__WORK TO BE COMPLETED__: In the entries that follow, which lines hold the string "computer"? List them.

__Stored data entries__:
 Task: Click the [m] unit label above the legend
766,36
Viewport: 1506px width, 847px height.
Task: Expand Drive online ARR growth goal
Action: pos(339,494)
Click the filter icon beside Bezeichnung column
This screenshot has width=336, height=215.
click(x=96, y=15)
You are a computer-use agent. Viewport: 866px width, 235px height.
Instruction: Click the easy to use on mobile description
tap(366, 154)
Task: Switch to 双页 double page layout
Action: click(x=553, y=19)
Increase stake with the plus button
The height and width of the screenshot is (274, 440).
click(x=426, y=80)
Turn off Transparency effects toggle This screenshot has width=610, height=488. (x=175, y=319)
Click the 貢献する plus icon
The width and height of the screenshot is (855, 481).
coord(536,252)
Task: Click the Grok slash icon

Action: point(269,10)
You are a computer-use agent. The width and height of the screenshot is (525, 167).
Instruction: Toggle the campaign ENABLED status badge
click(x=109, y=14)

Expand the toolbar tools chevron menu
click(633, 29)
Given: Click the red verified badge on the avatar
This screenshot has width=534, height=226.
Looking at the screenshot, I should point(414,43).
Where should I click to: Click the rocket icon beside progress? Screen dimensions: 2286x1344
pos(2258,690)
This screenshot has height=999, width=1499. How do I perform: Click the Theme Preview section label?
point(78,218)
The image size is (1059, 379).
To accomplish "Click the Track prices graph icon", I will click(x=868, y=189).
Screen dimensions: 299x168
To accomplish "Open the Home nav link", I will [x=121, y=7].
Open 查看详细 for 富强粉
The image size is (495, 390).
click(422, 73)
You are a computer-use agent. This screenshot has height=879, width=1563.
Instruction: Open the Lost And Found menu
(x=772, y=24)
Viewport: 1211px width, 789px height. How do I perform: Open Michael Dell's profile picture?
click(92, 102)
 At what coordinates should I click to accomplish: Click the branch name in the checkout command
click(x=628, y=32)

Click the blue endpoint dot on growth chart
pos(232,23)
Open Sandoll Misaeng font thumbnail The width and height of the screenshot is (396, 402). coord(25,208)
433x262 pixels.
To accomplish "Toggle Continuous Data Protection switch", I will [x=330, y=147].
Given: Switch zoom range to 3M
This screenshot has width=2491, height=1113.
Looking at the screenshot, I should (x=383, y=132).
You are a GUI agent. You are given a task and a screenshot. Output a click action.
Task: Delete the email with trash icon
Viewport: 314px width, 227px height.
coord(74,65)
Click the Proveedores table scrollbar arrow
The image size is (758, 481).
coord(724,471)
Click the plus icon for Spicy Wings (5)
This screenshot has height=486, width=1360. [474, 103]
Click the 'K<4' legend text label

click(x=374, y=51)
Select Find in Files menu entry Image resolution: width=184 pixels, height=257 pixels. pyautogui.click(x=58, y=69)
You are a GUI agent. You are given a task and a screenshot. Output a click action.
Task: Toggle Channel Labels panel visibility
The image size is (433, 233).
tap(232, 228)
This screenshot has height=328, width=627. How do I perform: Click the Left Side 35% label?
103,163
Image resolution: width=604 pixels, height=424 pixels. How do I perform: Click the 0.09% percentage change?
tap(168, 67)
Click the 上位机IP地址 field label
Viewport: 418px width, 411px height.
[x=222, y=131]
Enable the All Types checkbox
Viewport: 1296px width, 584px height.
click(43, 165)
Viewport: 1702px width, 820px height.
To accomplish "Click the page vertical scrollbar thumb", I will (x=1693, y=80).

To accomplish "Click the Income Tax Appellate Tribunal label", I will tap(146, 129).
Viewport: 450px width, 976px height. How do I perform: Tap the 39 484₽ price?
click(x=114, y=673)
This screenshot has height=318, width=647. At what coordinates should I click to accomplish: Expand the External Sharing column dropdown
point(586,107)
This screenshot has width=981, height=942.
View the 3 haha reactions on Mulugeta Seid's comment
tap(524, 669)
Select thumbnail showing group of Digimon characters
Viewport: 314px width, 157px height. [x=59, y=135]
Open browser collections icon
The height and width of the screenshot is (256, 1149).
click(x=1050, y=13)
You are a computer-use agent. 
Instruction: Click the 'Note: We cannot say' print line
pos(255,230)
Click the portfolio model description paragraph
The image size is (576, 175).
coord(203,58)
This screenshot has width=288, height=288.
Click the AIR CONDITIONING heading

__RESPONSE TO THIS TASK__:
You are a computer-use agent. Viewport: 866px width, 235px height.
You are a computer-use agent. The width and height of the screenshot is (525, 167).
You are a computer-use agent. This screenshot has height=879, width=1563.
You are a computer-use agent. 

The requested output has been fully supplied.